▶ _Input for this task_
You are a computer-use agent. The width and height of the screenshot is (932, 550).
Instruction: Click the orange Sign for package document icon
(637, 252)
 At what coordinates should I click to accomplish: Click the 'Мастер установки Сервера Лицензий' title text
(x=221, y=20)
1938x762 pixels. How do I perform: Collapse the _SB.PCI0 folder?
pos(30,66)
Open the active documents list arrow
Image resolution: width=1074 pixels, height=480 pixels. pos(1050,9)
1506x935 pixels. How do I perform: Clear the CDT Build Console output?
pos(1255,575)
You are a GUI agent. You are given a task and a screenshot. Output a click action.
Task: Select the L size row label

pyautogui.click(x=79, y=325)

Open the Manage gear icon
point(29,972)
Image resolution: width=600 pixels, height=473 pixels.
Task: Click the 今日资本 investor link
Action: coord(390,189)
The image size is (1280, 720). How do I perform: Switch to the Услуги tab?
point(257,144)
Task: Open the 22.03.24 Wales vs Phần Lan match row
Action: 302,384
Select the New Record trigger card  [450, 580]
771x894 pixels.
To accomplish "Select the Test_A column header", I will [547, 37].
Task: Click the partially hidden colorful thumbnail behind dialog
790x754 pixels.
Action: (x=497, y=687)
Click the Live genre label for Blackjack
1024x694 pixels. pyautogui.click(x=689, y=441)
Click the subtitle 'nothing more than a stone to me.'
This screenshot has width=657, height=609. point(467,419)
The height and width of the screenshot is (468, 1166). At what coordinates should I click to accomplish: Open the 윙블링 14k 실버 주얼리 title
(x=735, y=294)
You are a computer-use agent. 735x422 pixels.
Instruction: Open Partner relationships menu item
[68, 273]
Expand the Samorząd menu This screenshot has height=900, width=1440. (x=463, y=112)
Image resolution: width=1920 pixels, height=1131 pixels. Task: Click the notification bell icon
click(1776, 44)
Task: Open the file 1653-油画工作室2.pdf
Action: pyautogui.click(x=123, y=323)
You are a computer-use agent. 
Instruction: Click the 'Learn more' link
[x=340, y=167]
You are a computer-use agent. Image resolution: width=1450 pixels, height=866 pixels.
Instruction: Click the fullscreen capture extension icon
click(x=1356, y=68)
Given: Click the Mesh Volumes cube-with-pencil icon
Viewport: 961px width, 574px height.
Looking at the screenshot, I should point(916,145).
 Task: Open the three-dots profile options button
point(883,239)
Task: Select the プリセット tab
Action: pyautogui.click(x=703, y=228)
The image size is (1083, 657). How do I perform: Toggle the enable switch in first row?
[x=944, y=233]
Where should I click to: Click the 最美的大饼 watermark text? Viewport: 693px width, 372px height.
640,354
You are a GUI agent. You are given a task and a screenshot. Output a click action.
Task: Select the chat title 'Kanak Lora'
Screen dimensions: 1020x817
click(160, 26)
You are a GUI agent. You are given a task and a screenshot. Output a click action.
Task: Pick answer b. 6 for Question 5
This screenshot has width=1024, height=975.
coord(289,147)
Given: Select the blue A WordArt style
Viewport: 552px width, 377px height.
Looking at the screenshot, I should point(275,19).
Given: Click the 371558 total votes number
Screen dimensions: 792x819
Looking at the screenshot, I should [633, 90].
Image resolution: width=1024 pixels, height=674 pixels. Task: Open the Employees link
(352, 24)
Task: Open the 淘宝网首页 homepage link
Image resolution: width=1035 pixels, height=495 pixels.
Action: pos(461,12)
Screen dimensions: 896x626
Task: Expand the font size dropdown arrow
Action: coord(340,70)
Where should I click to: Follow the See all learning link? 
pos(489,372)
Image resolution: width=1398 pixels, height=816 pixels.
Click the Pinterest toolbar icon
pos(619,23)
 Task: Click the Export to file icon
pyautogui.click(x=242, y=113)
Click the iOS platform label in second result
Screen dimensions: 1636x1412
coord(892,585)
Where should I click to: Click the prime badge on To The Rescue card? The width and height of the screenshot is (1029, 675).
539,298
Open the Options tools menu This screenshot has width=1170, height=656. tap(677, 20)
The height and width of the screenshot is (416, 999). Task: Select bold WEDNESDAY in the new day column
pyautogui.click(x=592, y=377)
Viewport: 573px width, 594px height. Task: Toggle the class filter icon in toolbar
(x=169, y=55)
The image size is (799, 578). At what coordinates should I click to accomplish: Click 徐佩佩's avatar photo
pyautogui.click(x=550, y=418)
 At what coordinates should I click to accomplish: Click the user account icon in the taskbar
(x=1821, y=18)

▶ _Action item_
Word for word, give the material above a second time.

▶ _Task solution_
You are a computer-use agent. The width and height of the screenshot is (932, 550).
Instruction: Click the orange Sign for package document icon
(637, 252)
 At what coordinates should I click to accomplish: Click the 'Мастер установки Сервера Лицензий' title text
(x=221, y=20)
1938x762 pixels. How do I perform: Collapse the _SB.PCI0 folder?
pos(30,66)
Open the active documents list arrow
Image resolution: width=1074 pixels, height=480 pixels. pos(1050,9)
1506x935 pixels. How do I perform: Clear the CDT Build Console output?
pos(1255,575)
You are a GUI agent. You are given a task and a screenshot. Output a click action.
Task: Select the L size row label

pyautogui.click(x=79, y=325)

Open the Manage gear icon
point(29,972)
Image resolution: width=600 pixels, height=473 pixels.
Task: Click the 今日资本 investor link
Action: coord(390,189)
The image size is (1280, 720). How do I perform: Switch to the Услуги tab?
point(257,144)
Task: Open the 22.03.24 Wales vs Phần Lan match row
Action: 302,384
Select the New Record trigger card  [450, 580]
771x894 pixels.
To accomplish "Select the Test_A column header", I will [547, 37].
Task: Click the partially hidden colorful thumbnail behind dialog
790x754 pixels.
Action: (x=497, y=687)
Click the Live genre label for Blackjack
1024x694 pixels. pyautogui.click(x=689, y=441)
Click the subtitle 'nothing more than a stone to me.'
This screenshot has width=657, height=609. point(467,419)
The height and width of the screenshot is (468, 1166). At what coordinates should I click to accomplish: Open the 윙블링 14k 실버 주얼리 title
(x=735, y=294)
You are a computer-use agent. 735x422 pixels.
Instruction: Open Partner relationships menu item
[68, 273]
Expand the Samorząd menu This screenshot has height=900, width=1440. (x=463, y=112)
Image resolution: width=1920 pixels, height=1131 pixels. Task: Click the notification bell icon
click(1776, 44)
Task: Open the file 1653-油画工作室2.pdf
Action: pyautogui.click(x=123, y=323)
You are a computer-use agent. 
Instruction: Click the 'Learn more' link
[x=340, y=167]
You are a computer-use agent. Image resolution: width=1450 pixels, height=866 pixels.
Instruction: Click the fullscreen capture extension icon
click(x=1356, y=68)
Given: Click the Mesh Volumes cube-with-pencil icon
Viewport: 961px width, 574px height.
Looking at the screenshot, I should point(916,145).
 Task: Open the three-dots profile options button
point(883,239)
Task: Select the プリセット tab
Action: pyautogui.click(x=703, y=228)
The image size is (1083, 657). How do I perform: Toggle the enable switch in first row?
[x=944, y=233]
Where should I click to: Click the 最美的大饼 watermark text? Viewport: 693px width, 372px height.
640,354
You are a GUI agent. You are given a task and a screenshot. Output a click action.
Task: Select the chat title 'Kanak Lora'
Screen dimensions: 1020x817
click(160, 26)
You are a GUI agent. You are given a task and a screenshot. Output a click action.
Task: Pick answer b. 6 for Question 5
This screenshot has width=1024, height=975.
coord(289,147)
Given: Select the blue A WordArt style
Viewport: 552px width, 377px height.
Looking at the screenshot, I should point(275,19).
Given: Click the 371558 total votes number
Screen dimensions: 792x819
Looking at the screenshot, I should [633, 90].
Image resolution: width=1024 pixels, height=674 pixels. Task: Open the Employees link
(352, 24)
Task: Open the 淘宝网首页 homepage link
Image resolution: width=1035 pixels, height=495 pixels.
Action: pos(461,12)
Screen dimensions: 896x626
Task: Expand the font size dropdown arrow
Action: coord(340,70)
Where should I click to: Follow the See all learning link? 
pos(489,372)
Image resolution: width=1398 pixels, height=816 pixels.
Click the Pinterest toolbar icon
pos(619,23)
 Task: Click the Export to file icon
pyautogui.click(x=242, y=113)
Click the iOS platform label in second result
Screen dimensions: 1636x1412
coord(892,585)
Where should I click to: Click the prime badge on To The Rescue card? The width and height of the screenshot is (1029, 675).
539,298
Open the Options tools menu This screenshot has width=1170, height=656. tap(677, 20)
The height and width of the screenshot is (416, 999). Task: Select bold WEDNESDAY in the new day column
pyautogui.click(x=592, y=377)
Viewport: 573px width, 594px height. Task: Toggle the class filter icon in toolbar
(x=169, y=55)
The image size is (799, 578). At what coordinates should I click to accomplish: Click 徐佩佩's avatar photo
pyautogui.click(x=550, y=418)
 At what coordinates should I click to accomplish: Click the user account icon in the taskbar
(x=1821, y=18)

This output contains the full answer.